━━━━━ Data extracts

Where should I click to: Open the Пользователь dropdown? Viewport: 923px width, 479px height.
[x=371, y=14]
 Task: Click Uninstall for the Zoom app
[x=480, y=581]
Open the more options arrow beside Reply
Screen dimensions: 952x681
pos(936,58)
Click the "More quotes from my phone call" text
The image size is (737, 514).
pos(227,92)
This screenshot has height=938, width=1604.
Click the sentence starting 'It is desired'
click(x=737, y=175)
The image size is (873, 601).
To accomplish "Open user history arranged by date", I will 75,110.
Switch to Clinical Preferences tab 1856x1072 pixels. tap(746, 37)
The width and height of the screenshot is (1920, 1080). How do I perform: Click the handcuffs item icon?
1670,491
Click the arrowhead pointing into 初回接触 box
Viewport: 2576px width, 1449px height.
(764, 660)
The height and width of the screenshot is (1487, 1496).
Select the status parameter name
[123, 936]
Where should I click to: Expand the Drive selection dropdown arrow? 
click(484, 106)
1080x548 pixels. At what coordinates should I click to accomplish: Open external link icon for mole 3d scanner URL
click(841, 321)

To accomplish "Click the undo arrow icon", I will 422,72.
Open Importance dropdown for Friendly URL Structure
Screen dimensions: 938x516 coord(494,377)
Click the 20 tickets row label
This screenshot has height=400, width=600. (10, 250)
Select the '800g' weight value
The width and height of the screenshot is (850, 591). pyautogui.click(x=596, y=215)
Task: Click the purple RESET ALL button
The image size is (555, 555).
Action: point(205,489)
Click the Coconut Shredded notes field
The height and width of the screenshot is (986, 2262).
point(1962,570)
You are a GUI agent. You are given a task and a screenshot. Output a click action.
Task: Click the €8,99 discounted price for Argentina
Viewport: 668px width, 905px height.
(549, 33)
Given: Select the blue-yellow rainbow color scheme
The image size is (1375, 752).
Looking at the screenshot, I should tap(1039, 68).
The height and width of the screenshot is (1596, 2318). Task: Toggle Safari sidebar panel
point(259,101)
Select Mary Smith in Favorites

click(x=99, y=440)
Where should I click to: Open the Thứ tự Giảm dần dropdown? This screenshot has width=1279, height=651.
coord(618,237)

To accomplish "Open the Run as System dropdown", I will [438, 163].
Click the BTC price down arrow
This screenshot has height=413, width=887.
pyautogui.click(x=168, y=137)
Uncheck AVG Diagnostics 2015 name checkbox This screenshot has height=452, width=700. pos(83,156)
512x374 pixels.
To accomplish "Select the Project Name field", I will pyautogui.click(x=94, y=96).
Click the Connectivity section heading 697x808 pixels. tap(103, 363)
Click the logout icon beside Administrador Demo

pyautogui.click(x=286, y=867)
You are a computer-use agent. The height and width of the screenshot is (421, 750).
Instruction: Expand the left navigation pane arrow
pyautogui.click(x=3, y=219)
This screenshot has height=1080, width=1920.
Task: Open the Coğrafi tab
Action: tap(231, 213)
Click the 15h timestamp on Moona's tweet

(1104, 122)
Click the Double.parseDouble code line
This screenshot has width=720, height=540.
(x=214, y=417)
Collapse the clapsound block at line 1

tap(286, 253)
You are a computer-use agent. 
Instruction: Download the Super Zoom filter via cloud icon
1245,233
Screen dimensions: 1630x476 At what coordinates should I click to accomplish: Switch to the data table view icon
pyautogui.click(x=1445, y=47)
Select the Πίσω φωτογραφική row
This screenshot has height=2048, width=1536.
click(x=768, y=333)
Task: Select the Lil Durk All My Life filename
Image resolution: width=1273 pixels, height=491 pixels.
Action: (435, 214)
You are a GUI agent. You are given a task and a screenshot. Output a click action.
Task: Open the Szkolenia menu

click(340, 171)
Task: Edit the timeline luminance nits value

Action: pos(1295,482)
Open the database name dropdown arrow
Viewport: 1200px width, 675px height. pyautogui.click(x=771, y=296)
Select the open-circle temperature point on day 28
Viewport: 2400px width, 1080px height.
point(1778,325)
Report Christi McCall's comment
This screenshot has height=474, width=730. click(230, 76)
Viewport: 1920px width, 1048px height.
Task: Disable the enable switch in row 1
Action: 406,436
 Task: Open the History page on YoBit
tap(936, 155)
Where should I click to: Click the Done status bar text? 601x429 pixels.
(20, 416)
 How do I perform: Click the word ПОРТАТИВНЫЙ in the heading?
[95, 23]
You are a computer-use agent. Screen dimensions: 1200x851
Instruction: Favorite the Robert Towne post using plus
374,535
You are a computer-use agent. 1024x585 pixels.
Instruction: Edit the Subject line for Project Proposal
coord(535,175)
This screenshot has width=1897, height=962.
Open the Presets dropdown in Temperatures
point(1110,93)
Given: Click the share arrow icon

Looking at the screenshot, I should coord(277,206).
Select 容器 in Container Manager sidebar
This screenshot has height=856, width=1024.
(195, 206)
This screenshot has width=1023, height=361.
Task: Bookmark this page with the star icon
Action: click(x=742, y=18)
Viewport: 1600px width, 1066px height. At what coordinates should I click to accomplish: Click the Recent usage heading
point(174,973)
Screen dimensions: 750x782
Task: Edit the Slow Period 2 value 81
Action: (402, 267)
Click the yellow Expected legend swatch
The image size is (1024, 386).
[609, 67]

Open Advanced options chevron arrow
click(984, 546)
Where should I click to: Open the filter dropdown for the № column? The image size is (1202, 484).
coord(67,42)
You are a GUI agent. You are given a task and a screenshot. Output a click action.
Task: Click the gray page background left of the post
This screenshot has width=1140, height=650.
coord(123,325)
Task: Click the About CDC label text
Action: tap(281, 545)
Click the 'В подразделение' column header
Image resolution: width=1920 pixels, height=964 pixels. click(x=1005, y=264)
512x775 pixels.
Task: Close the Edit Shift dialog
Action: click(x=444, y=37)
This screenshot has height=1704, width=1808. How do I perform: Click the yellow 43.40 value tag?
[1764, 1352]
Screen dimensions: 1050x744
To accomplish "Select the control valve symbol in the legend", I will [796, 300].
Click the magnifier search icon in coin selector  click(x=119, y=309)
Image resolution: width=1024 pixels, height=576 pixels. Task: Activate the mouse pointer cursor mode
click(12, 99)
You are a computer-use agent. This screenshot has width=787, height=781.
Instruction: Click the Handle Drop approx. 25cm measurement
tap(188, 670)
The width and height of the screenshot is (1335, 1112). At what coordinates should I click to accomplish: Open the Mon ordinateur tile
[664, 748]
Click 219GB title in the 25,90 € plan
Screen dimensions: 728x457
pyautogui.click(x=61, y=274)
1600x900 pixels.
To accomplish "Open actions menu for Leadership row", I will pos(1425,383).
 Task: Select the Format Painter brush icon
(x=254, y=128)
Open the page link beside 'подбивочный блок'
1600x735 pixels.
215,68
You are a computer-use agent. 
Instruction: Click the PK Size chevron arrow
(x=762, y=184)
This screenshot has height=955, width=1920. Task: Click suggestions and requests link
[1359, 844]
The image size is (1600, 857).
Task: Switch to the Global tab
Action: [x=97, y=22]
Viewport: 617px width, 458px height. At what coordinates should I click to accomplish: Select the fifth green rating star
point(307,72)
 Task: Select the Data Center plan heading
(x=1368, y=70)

━━━━━━━━━━

* Directions *
Set down the records again, exactly.

* Completed exercise *
Where should I click to: Open the Пользователь dropdown? Viewport: 923px width, 479px height.
[x=371, y=14]
 Task: Click Uninstall for the Zoom app
[x=480, y=581]
Open the more options arrow beside Reply
Screen dimensions: 952x681
pos(936,58)
Click the "More quotes from my phone call" text
The image size is (737, 514).
pos(227,92)
This screenshot has height=938, width=1604.
Click the sentence starting 'It is desired'
click(x=737, y=175)
The image size is (873, 601).
To accomplish "Open user history arranged by date", I will 75,110.
Switch to Clinical Preferences tab 1856x1072 pixels. tap(746, 37)
The width and height of the screenshot is (1920, 1080). How do I perform: Click the handcuffs item icon?
1670,491
Click the arrowhead pointing into 初回接触 box
Viewport: 2576px width, 1449px height.
(764, 660)
The height and width of the screenshot is (1487, 1496).
Select the status parameter name
[123, 936]
Where should I click to: Expand the Drive selection dropdown arrow? 
click(484, 106)
1080x548 pixels. At what coordinates should I click to accomplish: Open external link icon for mole 3d scanner URL
click(841, 321)

To accomplish "Click the undo arrow icon", I will 422,72.
Open Importance dropdown for Friendly URL Structure
Screen dimensions: 938x516 coord(494,377)
Click the 20 tickets row label
This screenshot has height=400, width=600. (10, 250)
Select the '800g' weight value
The width and height of the screenshot is (850, 591). pyautogui.click(x=596, y=215)
Task: Click the purple RESET ALL button
The image size is (555, 555).
Action: point(205,489)
Click the Coconut Shredded notes field
The height and width of the screenshot is (986, 2262).
point(1962,570)
You are a GUI agent. You are given a task and a screenshot. Output a click action.
Task: Click the €8,99 discounted price for Argentina
Viewport: 668px width, 905px height.
(549, 33)
Given: Select the blue-yellow rainbow color scheme
The image size is (1375, 752).
Looking at the screenshot, I should tap(1039, 68).
The height and width of the screenshot is (1596, 2318). Task: Toggle Safari sidebar panel
point(259,101)
Select Mary Smith in Favorites

click(x=99, y=440)
Where should I click to: Open the Thứ tự Giảm dần dropdown? This screenshot has width=1279, height=651.
coord(618,237)

To accomplish "Open the Run as System dropdown", I will [438, 163].
Click the BTC price down arrow
This screenshot has height=413, width=887.
pyautogui.click(x=168, y=137)
Uncheck AVG Diagnostics 2015 name checkbox This screenshot has height=452, width=700. pos(83,156)
512x374 pixels.
To accomplish "Select the Project Name field", I will pyautogui.click(x=94, y=96).
Click the Connectivity section heading 697x808 pixels. tap(103, 363)
Click the logout icon beside Administrador Demo

pyautogui.click(x=286, y=867)
You are a computer-use agent. The height and width of the screenshot is (421, 750).
Instruction: Expand the left navigation pane arrow
pyautogui.click(x=3, y=219)
This screenshot has height=1080, width=1920.
Task: Open the Coğrafi tab
Action: tap(231, 213)
Click the 15h timestamp on Moona's tweet

(1104, 122)
Click the Double.parseDouble code line
This screenshot has width=720, height=540.
(x=214, y=417)
Collapse the clapsound block at line 1

tap(286, 253)
You are a computer-use agent. 
Instruction: Download the Super Zoom filter via cloud icon
1245,233
Screen dimensions: 1630x476 At what coordinates should I click to accomplish: Switch to the data table view icon
pyautogui.click(x=1445, y=47)
Select the Πίσω φωτογραφική row
This screenshot has height=2048, width=1536.
click(x=768, y=333)
Task: Select the Lil Durk All My Life filename
Image resolution: width=1273 pixels, height=491 pixels.
Action: (435, 214)
You are a GUI agent. You are given a task and a screenshot. Output a click action.
Task: Open the Szkolenia menu

click(340, 171)
Task: Edit the timeline luminance nits value

Action: pos(1295,482)
Open the database name dropdown arrow
Viewport: 1200px width, 675px height. pyautogui.click(x=771, y=296)
Select the open-circle temperature point on day 28
Viewport: 2400px width, 1080px height.
point(1778,325)
Report Christi McCall's comment
This screenshot has height=474, width=730. click(230, 76)
Viewport: 1920px width, 1048px height.
Task: Disable the enable switch in row 1
Action: 406,436
 Task: Open the History page on YoBit
tap(936, 155)
Where should I click to: Click the Done status bar text? 601x429 pixels.
(20, 416)
 How do I perform: Click the word ПОРТАТИВНЫЙ in the heading?
[95, 23]
You are a computer-use agent. Screen dimensions: 1200x851
Instruction: Favorite the Robert Towne post using plus
374,535
You are a computer-use agent. 1024x585 pixels.
Instruction: Edit the Subject line for Project Proposal
coord(535,175)
This screenshot has width=1897, height=962.
Open the Presets dropdown in Temperatures
point(1110,93)
Given: Click the share arrow icon

Looking at the screenshot, I should coord(277,206).
Select 容器 in Container Manager sidebar
This screenshot has height=856, width=1024.
(195, 206)
This screenshot has width=1023, height=361.
Task: Bookmark this page with the star icon
Action: click(x=742, y=18)
Viewport: 1600px width, 1066px height. At what coordinates should I click to accomplish: Click the Recent usage heading
point(174,973)
Screen dimensions: 750x782
Task: Edit the Slow Period 2 value 81
Action: (402, 267)
Click the yellow Expected legend swatch
The image size is (1024, 386).
[609, 67]

Open Advanced options chevron arrow
click(984, 546)
Where should I click to: Open the filter dropdown for the № column? The image size is (1202, 484).
coord(67,42)
You are a GUI agent. You are given a task and a screenshot. Output a click action.
Task: Click the gray page background left of the post
This screenshot has width=1140, height=650.
coord(123,325)
Task: Click the About CDC label text
Action: tap(281, 545)
Click the 'В подразделение' column header
Image resolution: width=1920 pixels, height=964 pixels. click(x=1005, y=264)
512x775 pixels.
Task: Close the Edit Shift dialog
Action: click(x=444, y=37)
This screenshot has height=1704, width=1808. How do I perform: Click the yellow 43.40 value tag?
[1764, 1352]
Screen dimensions: 1050x744
To accomplish "Select the control valve symbol in the legend", I will [796, 300].
Click the magnifier search icon in coin selector  click(x=119, y=309)
Image resolution: width=1024 pixels, height=576 pixels. Task: Activate the mouse pointer cursor mode
click(12, 99)
You are a computer-use agent. This screenshot has width=787, height=781.
Instruction: Click the Handle Drop approx. 25cm measurement
tap(188, 670)
The width and height of the screenshot is (1335, 1112). At what coordinates should I click to accomplish: Open the Mon ordinateur tile
[664, 748]
Click 219GB title in the 25,90 € plan
Screen dimensions: 728x457
pyautogui.click(x=61, y=274)
1600x900 pixels.
To accomplish "Open actions menu for Leadership row", I will pos(1425,383).
 Task: Select the Format Painter brush icon
(x=254, y=128)
Open the page link beside 'подбивочный блок'
1600x735 pixels.
215,68
You are a computer-use agent. 
Instruction: Click the PK Size chevron arrow
(x=762, y=184)
This screenshot has height=955, width=1920. Task: Click suggestions and requests link
[1359, 844]
The image size is (1600, 857).
Task: Switch to the Global tab
Action: [x=97, y=22]
Viewport: 617px width, 458px height. At what coordinates should I click to accomplish: Select the fifth green rating star
point(307,72)
 Task: Select the Data Center plan heading
(x=1368, y=70)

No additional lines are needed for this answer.